> [WHAT YOU WILL DO]:
The exercise asks you to copy every line below in which "Task" appears.

> [THE INPUT]:
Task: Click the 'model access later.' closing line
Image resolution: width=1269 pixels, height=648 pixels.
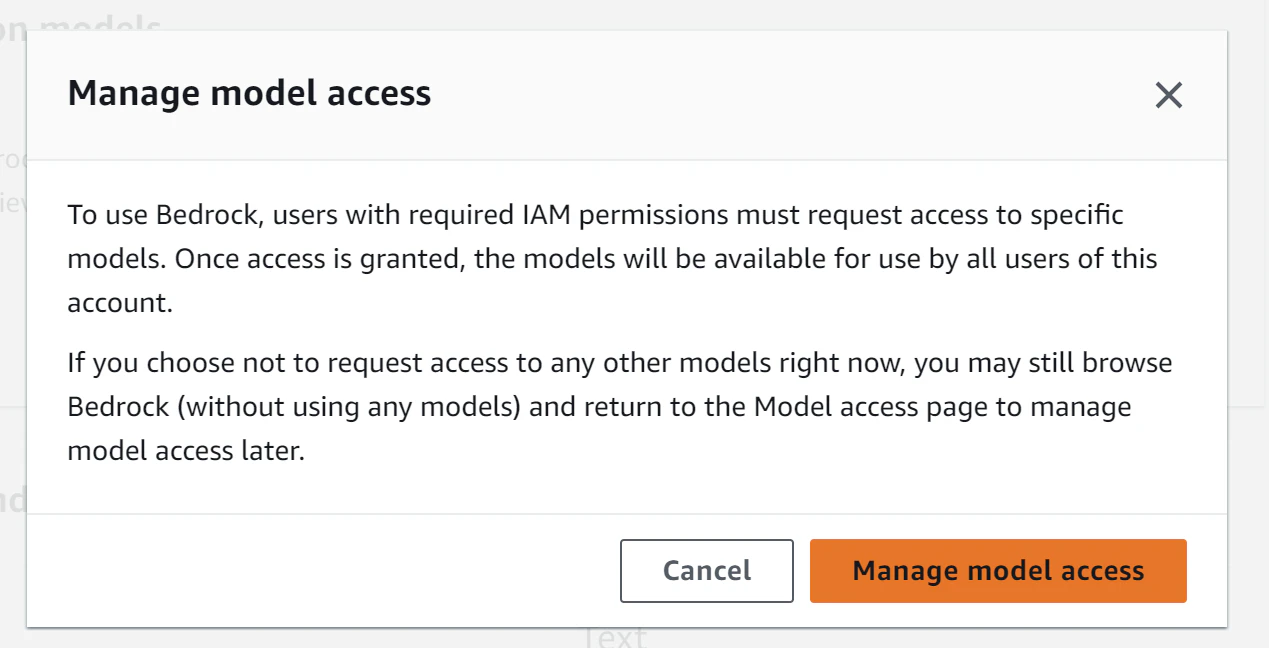Action: pos(185,451)
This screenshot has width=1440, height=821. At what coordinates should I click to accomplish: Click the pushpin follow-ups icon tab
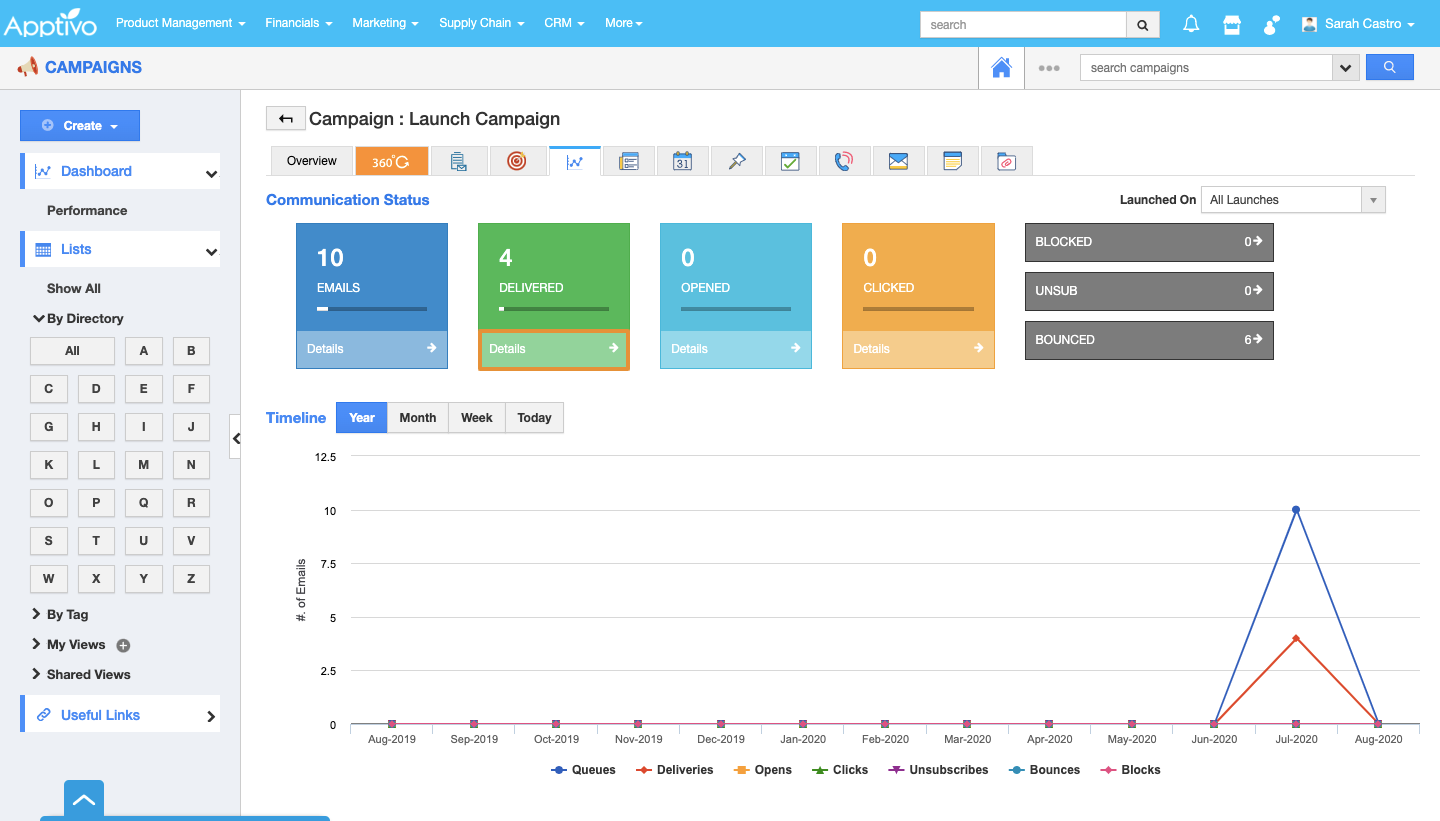click(x=737, y=161)
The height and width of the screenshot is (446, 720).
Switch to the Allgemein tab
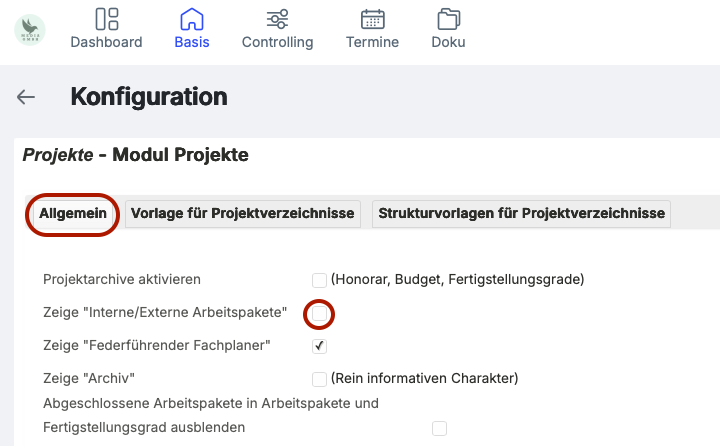click(73, 214)
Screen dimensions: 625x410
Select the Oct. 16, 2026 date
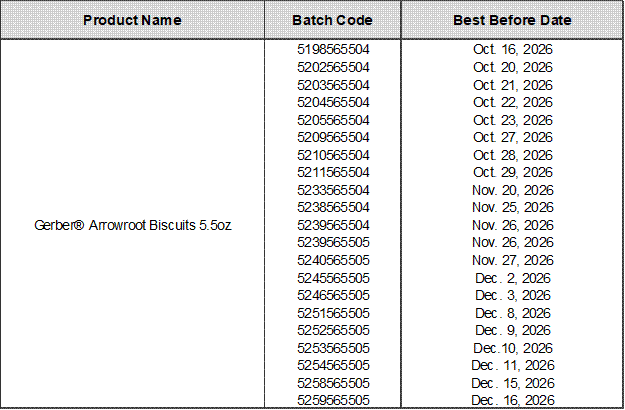[x=513, y=48]
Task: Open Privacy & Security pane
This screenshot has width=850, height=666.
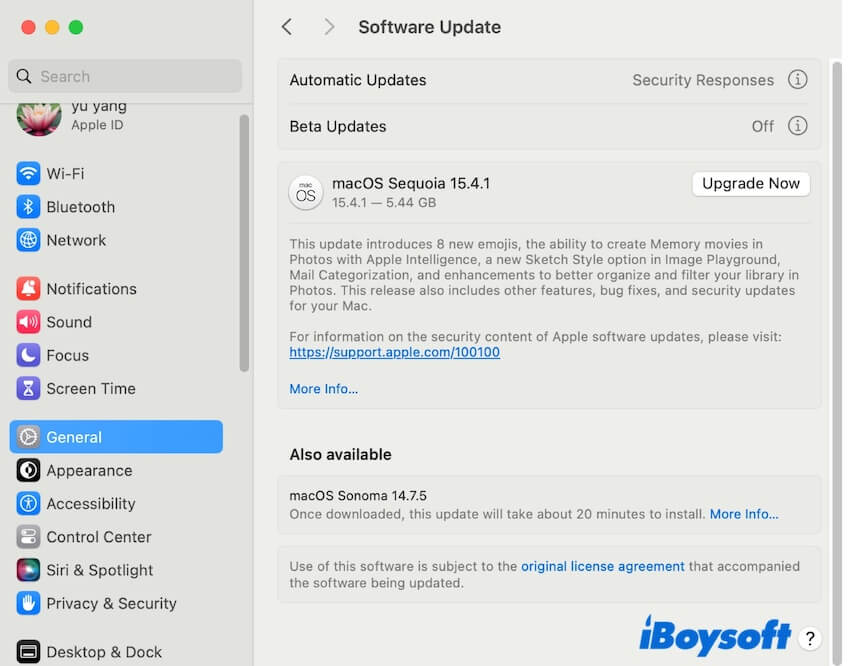Action: coord(110,603)
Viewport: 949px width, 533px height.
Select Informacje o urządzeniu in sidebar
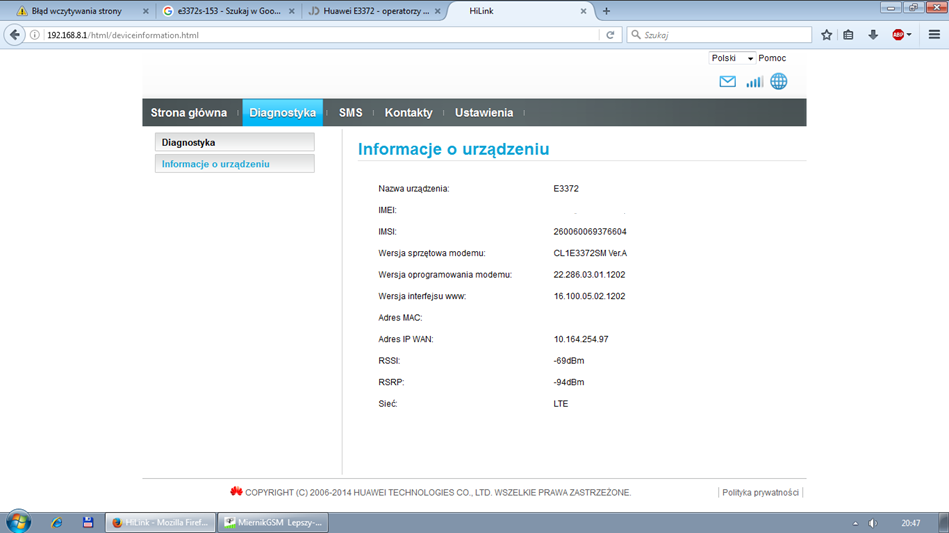click(x=216, y=164)
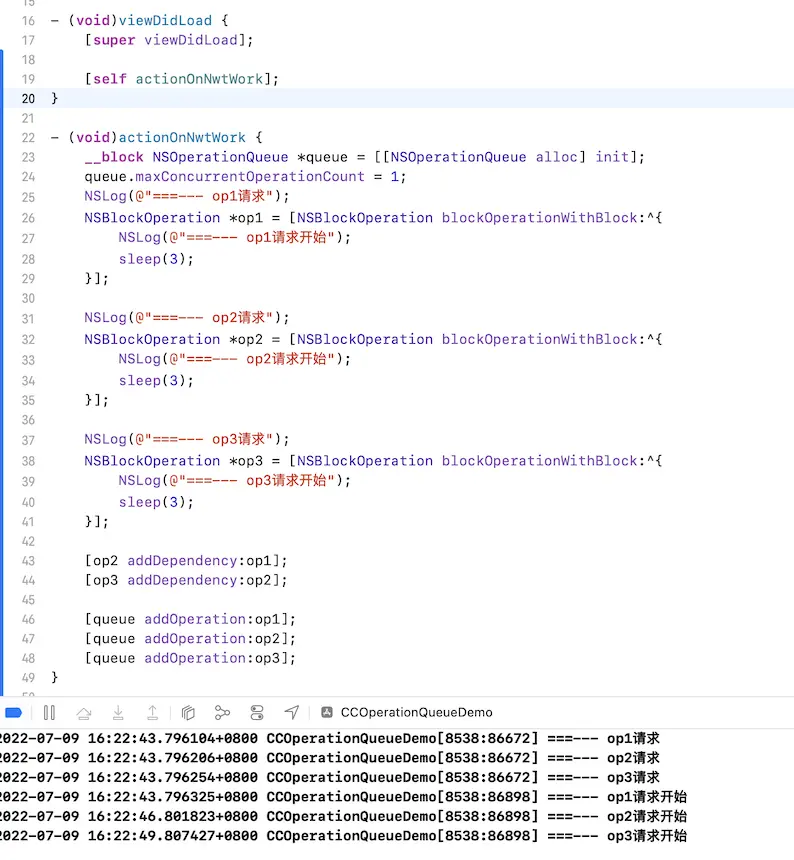Toggle the breakpoints activation button
Screen dimensions: 794x860
[14, 712]
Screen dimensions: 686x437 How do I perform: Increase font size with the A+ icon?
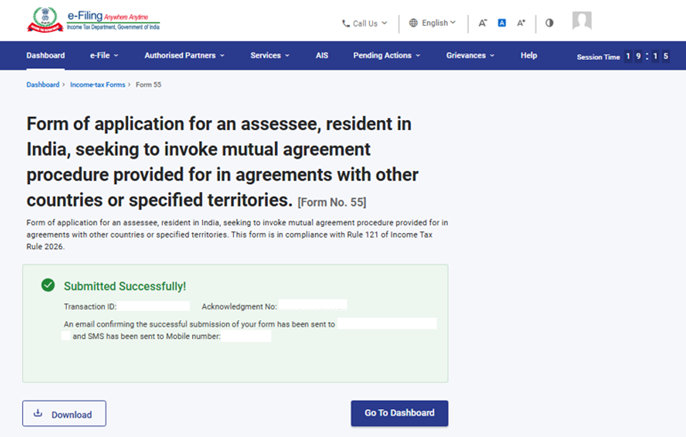coord(521,23)
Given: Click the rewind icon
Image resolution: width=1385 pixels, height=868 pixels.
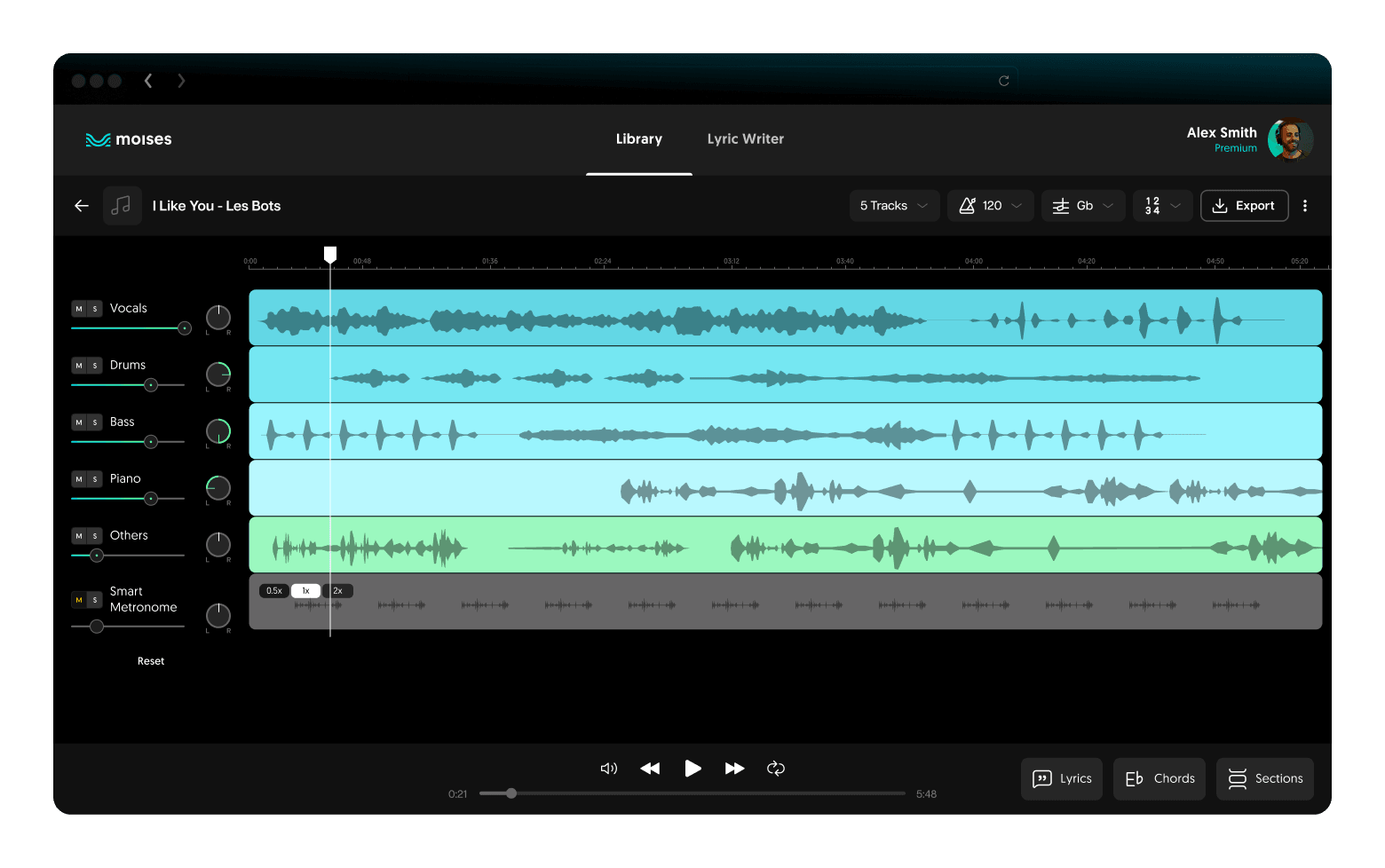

> [REPLY TO THE EXERCISE]:
Task: Click the 'model access later.' closing line
Task: Open Privacy & Security pane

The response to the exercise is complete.